Time & Attendance
Prevent Call Outs
Implementation & Launch
By Staff Report
Sep. 26, 2011
There are four steps to becoming a clique buster.
1. Conduct individual interviews. If possible, conduct individual interviews with concerned parties and gain a range of perspectives on people’s motives, judgments and behaviors. You then potentially become the most knowledgeable (and, hence powerful) “change agent” in the system.
2. Use mixed or matrix groups. I once worked with a department in the Peace Corps in which differences in educational status, promotional jealousies and perceived favoritism contributed to departmental divisions. (See, cliques form anywhere!) The key to the turnaround was forming small problem-solving groups that cut across loyalty lines. Selected representatives—both leaders and followers—of the different clans gathered for meetings. Initially, we set aside the clique tension and discussed other organizational/operational issues affecting morale or interpersonal conflict. The process began to clear up erroneous assumptions and misunderstandings.

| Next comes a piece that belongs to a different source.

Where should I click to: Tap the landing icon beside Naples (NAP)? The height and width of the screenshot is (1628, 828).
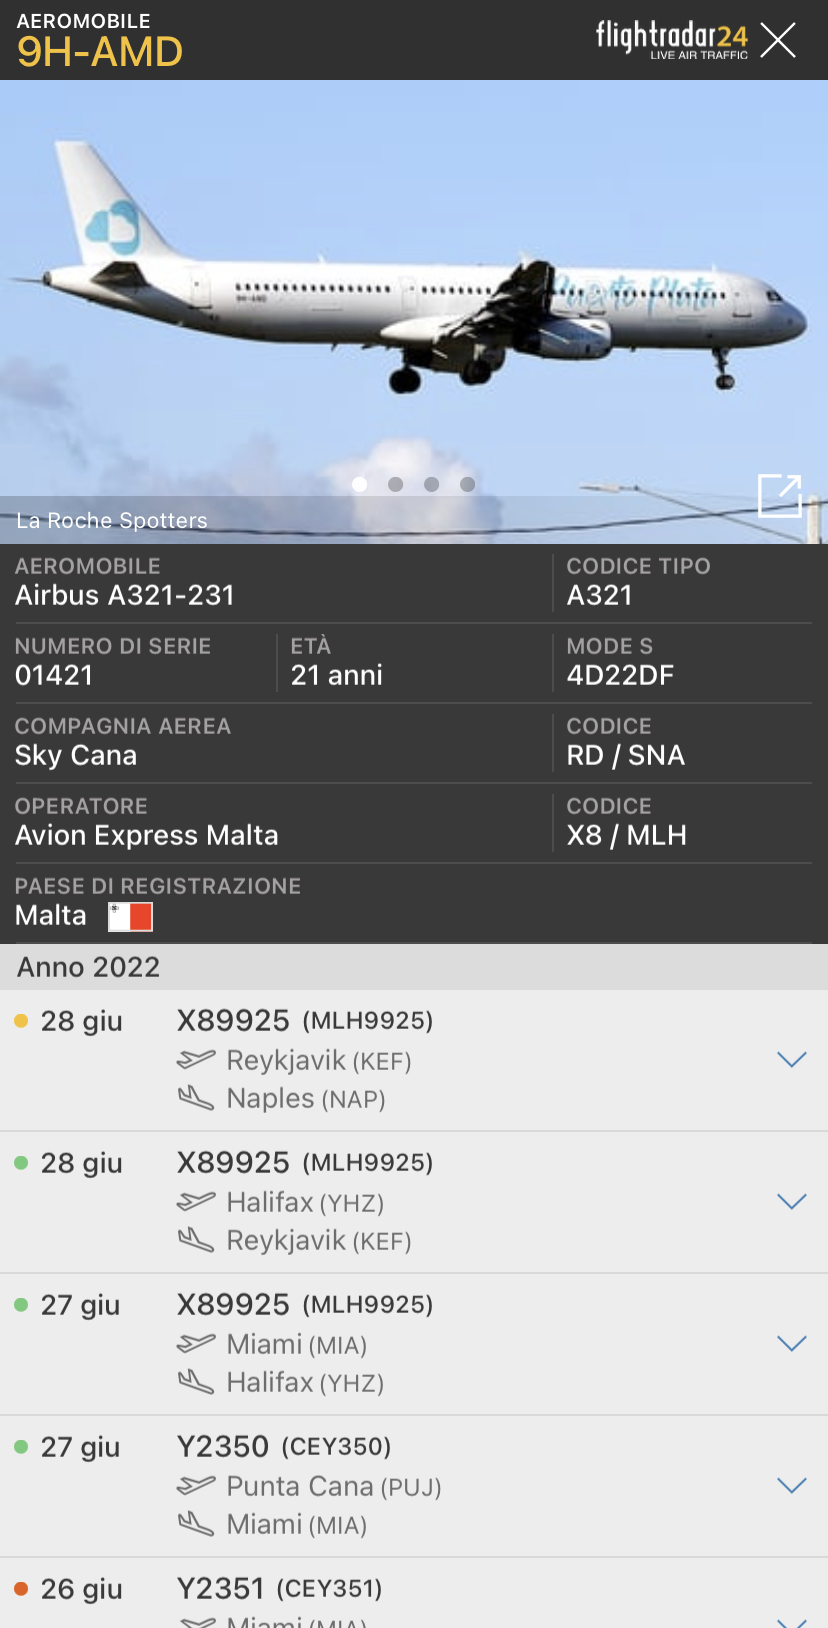pos(196,1099)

3. Pursue adversarial mediation. Next, meet with key antagonists: leaders of the “in group” and members of the group who feel excluded. With the Peace Corps, we had an open conflict session between the department head and a senior social worker. Not only did this clear the air, but also the other members realized that supervised venting was not going to be destructive to individuals or the team. Soon, laughter returned to the halls.
4. Have a group reunion. Once the dysfunctional schism is disrupted, and you’ve had another orderly meeting, you’re ready for a morale- and team-building process, if not a group celebration. (Pizza parties seem to cut across all dividing lines.) With reduced fears and heightened awareness, your divisive clique just may become a newly united all-for-one, one-for-all community.
SOURCE: Mark Gorkin, The Stress Doc, Washington, D.C.
LEARN MORE: Conflicts are not unusual in the workplace, particularly when young and older workers mix.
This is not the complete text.